The Ruby Princess has been described as the "ground zero" for a deadly coronavirus outbreak in northwest Tasmania, as the state confirms a 12th death.
The ill-fated Ruby Princess cruise ship is the "most likely" cause of a deadly coronavirus outbreak in northwest Tasmania, a state government report has revealed.
Eleven of the state's 12 virus deaths have been in the region, the latest an 86-year-old woman on Wednesday, Premier Peter Gutwein confirmed.
Mr Gutwein released findings of an investigation into the cluster, in which scores of health workers and hospital patients in Burnie tested positive.
"What the report confirms is that most likely that "ground zero" for the outbreak at the North West Regional Hospital was the Ruby Princess," he said.

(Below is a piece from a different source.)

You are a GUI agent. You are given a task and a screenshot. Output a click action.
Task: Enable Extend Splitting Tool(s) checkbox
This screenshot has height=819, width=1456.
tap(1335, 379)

Of the state's 219 cases ,146 have occurred in the northwest.
Mr Gutwein said many health care staff at the North West Regional Hospital had symptoms while working but were unaware they had the virus.
"This is simply a case of people going about their lives, going about their jobs," he said.

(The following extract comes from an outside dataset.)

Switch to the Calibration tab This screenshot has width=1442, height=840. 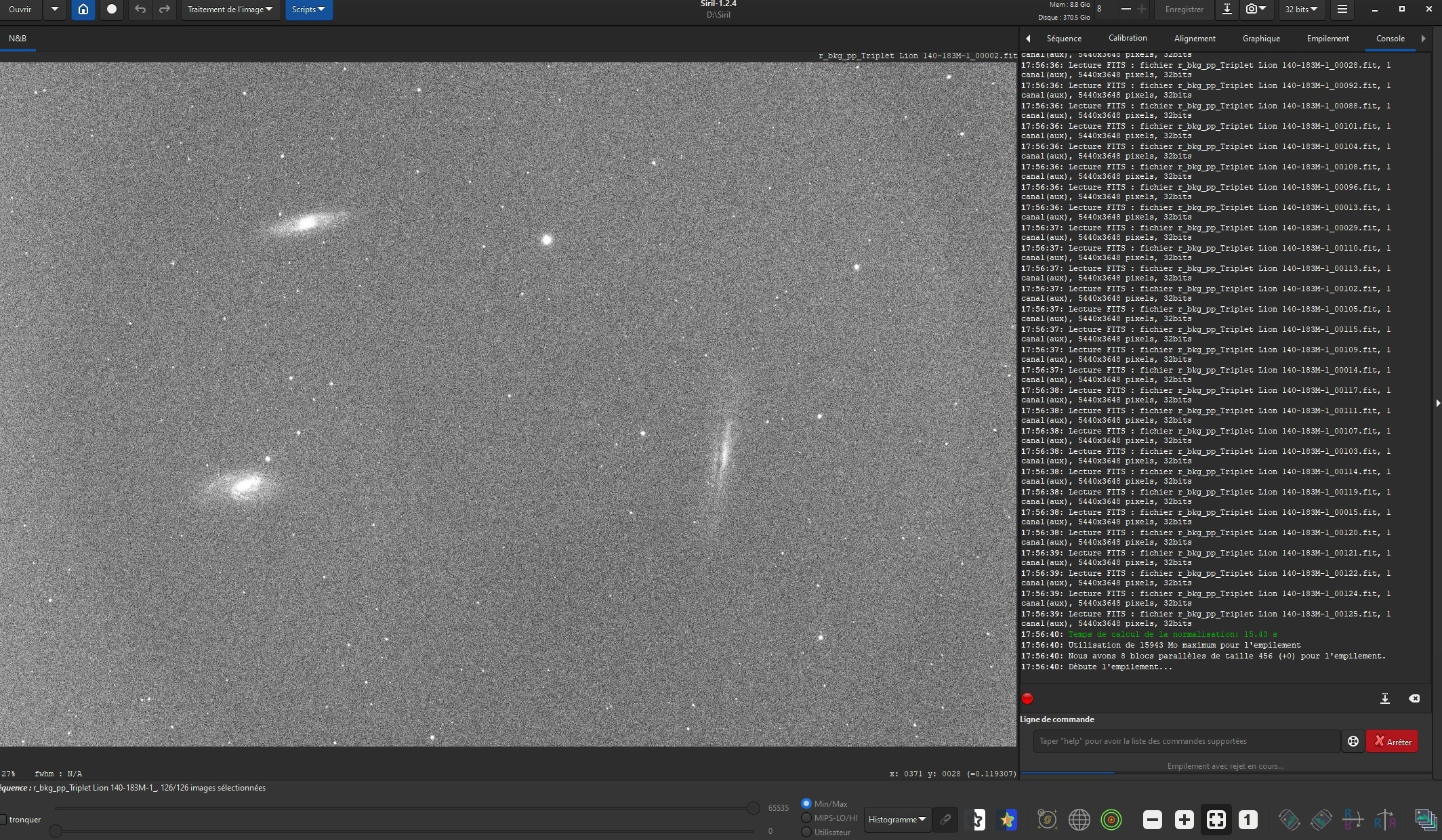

"This dreadful set of circumstances has ensued and has wreaked havoc and misery on so many people.
'Not about blame'
"Nobody should use this report to ascribe blame to anyone. What we have is a dedicated health workforce, what we have is a highly infectious disease."
Tasmania's first three fatalities, including two people at the North West Regional Hospital, had been passengers aboard the Ruby Princess.
The North West Regional Hospital and its private counterpart were shut earlier this month to undergo a deep clean, although some services have since resumed.
Twenty-one of the nation's virus deaths were passenger on the cruise ship, which allowed disembarkation in Sydney before test results were returned.